▶ _Document text_
-*-
# Returning to Ireland - potential debt from uk employer



## chicco18 (4 Apr 2019)

Hi

Im in the process of returning to Ireland from UK to escape the Brexit madness. My current employer of 5 years have requested that I return my recent bonus payment! Apparently they have recently altered our T&C which allows for this.

Regardless of the legality of this request, if my employer decide to persue the payment in the UK courts, does this debt follow me back to Ireland also? 

If the UK ever manage to leave the EU, wouldn't this  make debt recovery in ireland extremely difficult.

If anyone has any info or experience dealing with these issues your input would be very much appreciated.

Thanks


----------



## PaddyBloggit (4 Apr 2019)

chicco18 said:


> return my recent bonus payment



em... why don't you return it? If you've broken the T&Cs with regard to it.... then pay it back.

AAM isn't in the business of advising users on how to evade their financial responsibilities.


----------



## Saavy99 (4 Apr 2019)

chicco18 said:


> Hi
> 
> Im in the process of returning to Ireland from UK to escape the Brexit madness.



You won't escape it here, it never leaves the news morning noon and night, every second news item is Brexit Brexit Brexit


----------



## Peanuts20 (5 Apr 2019)

Only thing they can do is pass the debt to a collection agency. Without knowing how much the bonus is its hard to say if it is worth their while or not to do so but having such a claim outstanding could influence your credit rating. Can you negotiate with your employer and agree to return a portion of it to save them the cost of trying to collect it. ?

Also you should contact the UK tax office to understand the implications of both paying back a bonus on tax already paid and to see if you are going to be entitled to any kind of rebate if you have not completed a full tax year in employment in the UK


----------



## NoRegretsCoyote (5 Apr 2019)

How much is the bonus?

I would be doubtful that they would pursue this unless it is very large. In most cases they just try to scare employees into complying.

They don't want a costly trip to whatever the UK version of the WRC is.


----------



## chicco18 (5 Apr 2019)

Thanks for all the replies



PaddyBloggit said:


> em... why don't you return it? If you've broken the T&Cs with regard to it.... then pay it back.
> 
> AAM isn't in the business of advising users on how to evade their financial responsibilities.



Its not as straight cut as simply returning it.I am seeking legal advice with regards to whether the employer is permitted to alter the T&Cs without reasonable notice to employees. To me it seems ridiculous that they can claim back a bonus in April 2019, for work carried out in the 2018 year.



Peanuts20 said:


> Only thing they can do is pass the debt to a collection agency. Without knowing how much the bonus is its hard to say if it is worth their while or not to do so but having such a claim outstanding could influence your credit rating. Can you negotiate with your employer and agree to return a portion of it to save them the cost of trying to collect it. ?
-*-
▶ _Data for locating words and elements_

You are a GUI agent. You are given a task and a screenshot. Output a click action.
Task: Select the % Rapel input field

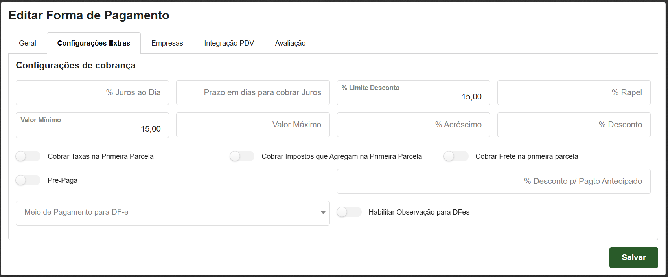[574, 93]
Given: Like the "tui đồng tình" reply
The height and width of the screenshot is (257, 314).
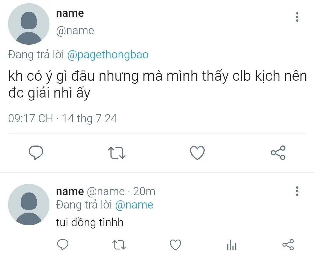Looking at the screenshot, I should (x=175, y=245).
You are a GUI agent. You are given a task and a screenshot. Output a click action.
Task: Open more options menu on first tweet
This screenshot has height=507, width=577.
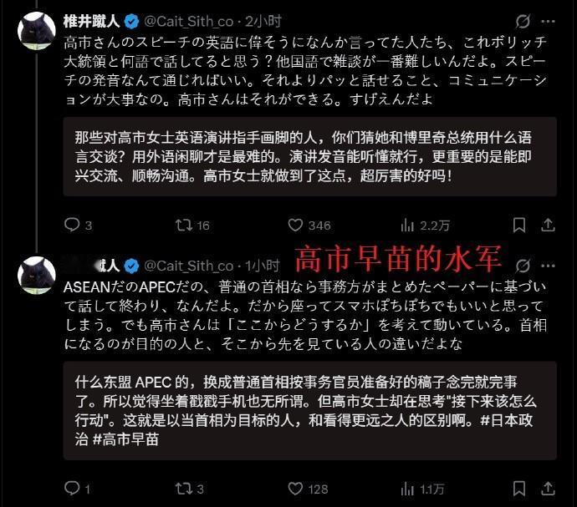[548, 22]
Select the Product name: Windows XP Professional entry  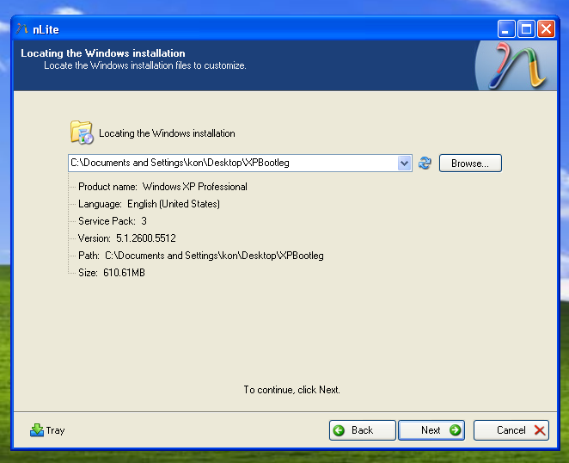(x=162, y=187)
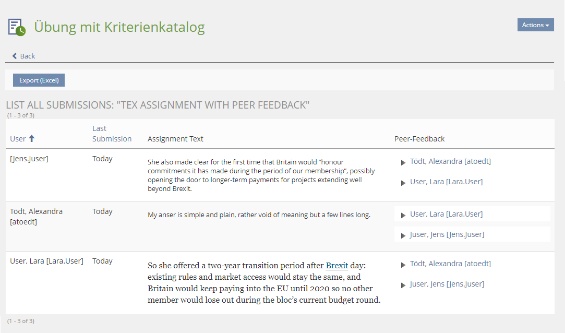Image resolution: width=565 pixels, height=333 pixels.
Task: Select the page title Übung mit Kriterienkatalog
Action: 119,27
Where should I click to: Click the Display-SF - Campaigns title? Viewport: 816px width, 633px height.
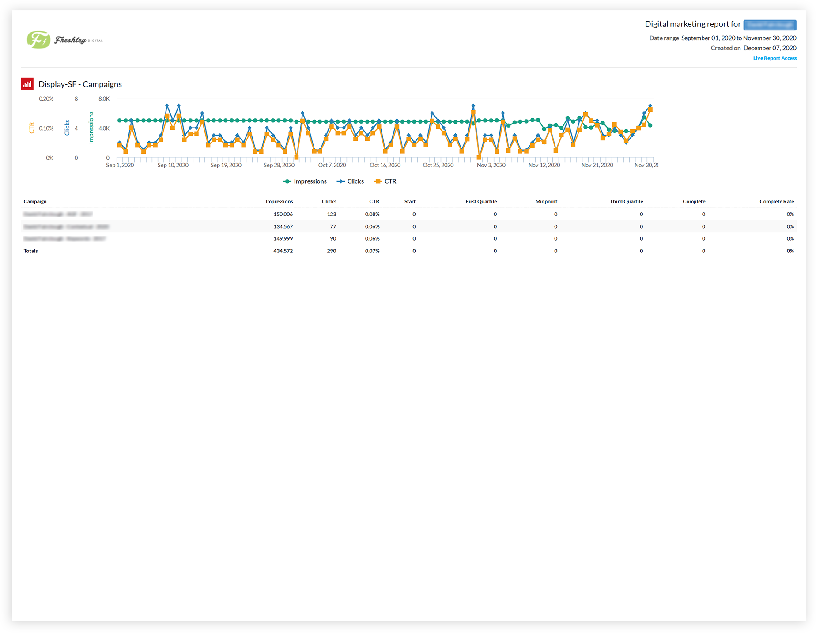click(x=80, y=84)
-*-
▶ _Task statement_
Continue the forum thread about a UK employer reclaiming a bonus from someone moving back to Ireland, picking up from its last line. The listing has no role in this.

▶ _Reply_
> 
> Also you should contact the UK tax office to understand the implications of both paying back a bonus on tax already paid and to see if you are going to be entitled to any kind of rebate if you have not completed a full tax year in employment in the UK



They are seeking c.£10k to be returned. If the situation gets messy, I will try and cut a deal. My biggest fear it that there will be a charge against me in the UK that effects my credit rating in Ireland and my chances of getting a mortgage. I will look into the tax implications also, thanks Peanut.

Does anyone know how easy it will be to hand over a UK debt to a debt collecting agency, for chasing in Ireland?

ps- I cant figure out how to like your posts, but once I do I will like them all, cheers!


----------



## Saavy99 (6 Apr 2019)

It's extremely doubtful they will chase you in Ireland for a debt of 10,000. The cost of taking this to court will be huge for them.

https://businessandlegal.ie/enforcing-uk-debt-in-ireland-debt-collection-in-ireland-for-uk-creditors

I wouldn't be giving them my address in Ireland for starters and I also think it's ludicrous of them trying to recover a bonus from you  for work you have already carried out. It's not as if you borrowed the money and you doing a runner....

Also have read through this,

https://www.yourmoney.com/saving-banking/what-happens-to-your-credit-score-when-you-move-overseas/


----------



## qwerty5 (6 Apr 2019)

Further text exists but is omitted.